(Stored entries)

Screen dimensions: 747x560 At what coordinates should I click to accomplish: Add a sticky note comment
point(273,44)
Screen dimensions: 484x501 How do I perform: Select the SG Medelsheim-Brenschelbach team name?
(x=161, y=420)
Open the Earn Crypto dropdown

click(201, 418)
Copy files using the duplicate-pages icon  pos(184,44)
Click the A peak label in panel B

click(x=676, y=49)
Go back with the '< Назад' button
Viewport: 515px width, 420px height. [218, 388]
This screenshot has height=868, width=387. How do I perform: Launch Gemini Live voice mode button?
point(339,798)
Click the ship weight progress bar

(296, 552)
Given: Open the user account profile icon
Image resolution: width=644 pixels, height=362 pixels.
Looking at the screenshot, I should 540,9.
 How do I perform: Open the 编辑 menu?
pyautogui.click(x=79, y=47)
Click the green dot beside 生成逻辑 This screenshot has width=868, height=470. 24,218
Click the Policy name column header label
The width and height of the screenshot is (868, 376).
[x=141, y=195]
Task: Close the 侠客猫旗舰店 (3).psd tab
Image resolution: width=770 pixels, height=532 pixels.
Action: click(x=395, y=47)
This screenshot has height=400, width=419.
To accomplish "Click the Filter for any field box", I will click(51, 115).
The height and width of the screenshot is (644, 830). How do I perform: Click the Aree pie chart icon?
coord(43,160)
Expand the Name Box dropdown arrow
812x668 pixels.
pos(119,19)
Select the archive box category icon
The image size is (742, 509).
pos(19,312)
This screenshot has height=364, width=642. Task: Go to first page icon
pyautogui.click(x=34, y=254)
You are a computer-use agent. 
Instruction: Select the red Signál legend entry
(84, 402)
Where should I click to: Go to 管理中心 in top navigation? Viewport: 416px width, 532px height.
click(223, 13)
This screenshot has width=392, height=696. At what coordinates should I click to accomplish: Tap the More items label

● Aim of the task:
When you reach the line containing "Go back with the '< Назад' button" in the data above, start copying exactly, and stop after the line containing "Click the green".

● Answer:
Go back with the '< Назад' button
Viewport: 515px width, 420px height. [218, 388]
This screenshot has height=868, width=387. How do I perform: Launch Gemini Live voice mode button?
point(339,798)
Click the ship weight progress bar

(296, 552)
Given: Open the user account profile icon
Image resolution: width=644 pixels, height=362 pixels.
Looking at the screenshot, I should 540,9.
 How do I perform: Open the 编辑 menu?
pyautogui.click(x=79, y=47)
Click the green dot beside 生成逻辑 This screenshot has width=868, height=470. 24,218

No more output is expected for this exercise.